Vietnam's banking sector encountered a challenging recovery path in 2022, battling with external turmoil and internal adjustments.
As the country entered 2023, the first signs of a slowdown in economic growth have become evident.
According to the Vietnam Banking Report 2023 by data compiler FiinGroup that was released on July 3, commercial banks have experienced stagnant credit growth due to low capital absorption. This has been further influenced by subdued demand for business expansion amidst the ongoing downturn in global trade and the domestic real-estate headwinds.
Furthermore, banks have faced difficulties in meeting the minimum capital adequacy ratio set by the State Bank of Vietnam (SBV), primarily due to escalating credit risks associated with real estate and personal consumption loans. These factors have impeded banks' plans for credit expansion and profit in the current year.
Declining production resulting from reduced export orders and high lending rates have acted as significant obstacles, discouraging borrowers from seeking new loans. To address these challenges, the government implemented supportive policies for both borrowers and credit suppliers.
Additionally, the recovery of system liquidity enabled the SBV to reduce policy rates, providing commercial banks with a guide to lower lending rates. This move aimed to reignite credit demand in the second half of 2023.
In early 2023, customer deposit growth has remained sluggish, primarily due to a decline in the wholesale segment. While deposits from individual customers have experienced slow growth, attracted by appealing savings rates, the wholesale segment has faced macroeconomic challenges, resulting in reduced deposits. The average deposit rate has exhibited fluctuations, initially surging in Q3/2022 to address the liquidity crunch, then subsequently cooling down.
FiinGroup noted, “This decline in rates has laid the groundwork for lowering lending rates, facilitating business recovery and economic growth. Despite ongoing macroeconomic turbulence, deposits continue to be an attractive option among fixed-income assets.”
Furthermore, the NPL ratio has persistently increased, indicating further deterioration in banks' credit portfolios. The expiration of Circular 14/2021, which allowed debt restructuring, coupled with unfavourable economic conditions eroding customers' repayment capacity, have contributed to the rising NPL ratio in the first quarter of 2023.
Early warning signals for credit risk, exemplified by the expansion of Loan Group 2 and accrued interests, have raised concerns about the quality of lending portfolios. However, Circular 02/2023 offers a glimmer of hope for commercial banks in 2023, as it allows loan payment rescheduling for customers facing economic hardships. This measure aims to alleviate the burden of managing asset quality and provisioning.
Meanwhile, the net interest margin (NIM) experienced a contraction in the first quarter of 2023, primarily due to elevated funding costs in a rising deposit rate environment. Banks' low-cost funding source, current accounts and savings accounts, continued to decline in Q1/2023, as customers shifted to term deposits to take advantage of favourable saving rates. Simultaneously, stagnant credit disbursement further hampered interest income, resulting in a squeezed NIM.

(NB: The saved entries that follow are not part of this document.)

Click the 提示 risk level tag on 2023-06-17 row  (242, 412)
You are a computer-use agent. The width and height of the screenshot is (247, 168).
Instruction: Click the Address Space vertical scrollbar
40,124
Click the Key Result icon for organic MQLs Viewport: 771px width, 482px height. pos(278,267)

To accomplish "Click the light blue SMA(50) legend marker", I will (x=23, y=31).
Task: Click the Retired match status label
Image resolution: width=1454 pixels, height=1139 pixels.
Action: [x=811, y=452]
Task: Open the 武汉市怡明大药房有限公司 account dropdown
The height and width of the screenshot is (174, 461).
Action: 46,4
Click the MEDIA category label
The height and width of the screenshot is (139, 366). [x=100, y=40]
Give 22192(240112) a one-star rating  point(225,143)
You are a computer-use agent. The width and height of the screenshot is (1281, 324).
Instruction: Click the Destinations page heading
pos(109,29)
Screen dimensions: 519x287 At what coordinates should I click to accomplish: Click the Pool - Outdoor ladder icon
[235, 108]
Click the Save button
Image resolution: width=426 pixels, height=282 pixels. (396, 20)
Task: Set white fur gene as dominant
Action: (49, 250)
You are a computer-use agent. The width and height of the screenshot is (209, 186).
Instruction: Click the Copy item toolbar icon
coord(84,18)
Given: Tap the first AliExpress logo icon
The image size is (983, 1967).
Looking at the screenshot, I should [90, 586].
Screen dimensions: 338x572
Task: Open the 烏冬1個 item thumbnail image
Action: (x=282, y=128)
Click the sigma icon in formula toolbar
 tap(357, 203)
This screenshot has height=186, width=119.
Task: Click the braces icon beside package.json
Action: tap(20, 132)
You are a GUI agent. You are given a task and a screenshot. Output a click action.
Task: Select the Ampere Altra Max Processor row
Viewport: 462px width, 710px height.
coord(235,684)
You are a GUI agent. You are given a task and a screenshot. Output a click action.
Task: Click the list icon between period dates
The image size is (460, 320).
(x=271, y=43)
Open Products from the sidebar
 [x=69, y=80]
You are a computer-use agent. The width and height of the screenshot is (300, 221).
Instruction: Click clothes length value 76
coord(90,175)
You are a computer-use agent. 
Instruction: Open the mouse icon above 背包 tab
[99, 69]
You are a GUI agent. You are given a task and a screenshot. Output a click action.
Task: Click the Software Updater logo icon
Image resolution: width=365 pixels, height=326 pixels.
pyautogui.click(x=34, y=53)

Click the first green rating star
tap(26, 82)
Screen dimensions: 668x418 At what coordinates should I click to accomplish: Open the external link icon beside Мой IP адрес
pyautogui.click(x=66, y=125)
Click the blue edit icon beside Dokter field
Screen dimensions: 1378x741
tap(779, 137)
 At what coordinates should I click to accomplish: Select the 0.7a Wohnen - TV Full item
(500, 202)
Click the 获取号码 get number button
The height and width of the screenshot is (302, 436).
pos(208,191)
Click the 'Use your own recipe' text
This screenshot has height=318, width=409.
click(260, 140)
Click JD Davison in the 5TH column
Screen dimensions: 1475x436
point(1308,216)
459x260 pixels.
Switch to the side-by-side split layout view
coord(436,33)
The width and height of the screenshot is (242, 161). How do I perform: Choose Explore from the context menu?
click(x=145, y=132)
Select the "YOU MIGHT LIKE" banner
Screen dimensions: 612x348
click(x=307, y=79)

The period between 2022 and 2023 witnessed a significant milestone in Vietnam's digital transformation journey, driven by the government's new plan on The Application of Information Technology, Digital Transformation, and Information Security.
Banks are pursuing digitalisation across all touchpoints, providing digital services to both the retail and wholesale segments. The rise of open banking has led to the development of super apps, offering a comprehensive banking experience that challenges the traditional brick-and-mortar model.
Moreover, banks are adopting alternative credit-scoring methods based on customers' digital footprint and the national database, strengthening their risk management processes.
Green financing has gained increased importance in the Vietnamese banking system as the country strives to achieve net-zero emissions by 2050. Recognising the financial sector's vital role in channelling capital to support Vietnam's green economy, efforts are being made to promote sustainable credit activities.
Although the size of green financing in Vietnam remains modest compared to its regional counterparts, and primarily consists of green loans, robust growth between 2018 and 2021, along with the diversification of sustainable products, signals potential for further expansion in the green credit market.
However, challenges remain in the form of legal frameworks and fragmented environmental, social, and governance management at commercial banks. Consequently, additional guidance from the government is anticipated to bolster sustainable credit activities in the near future.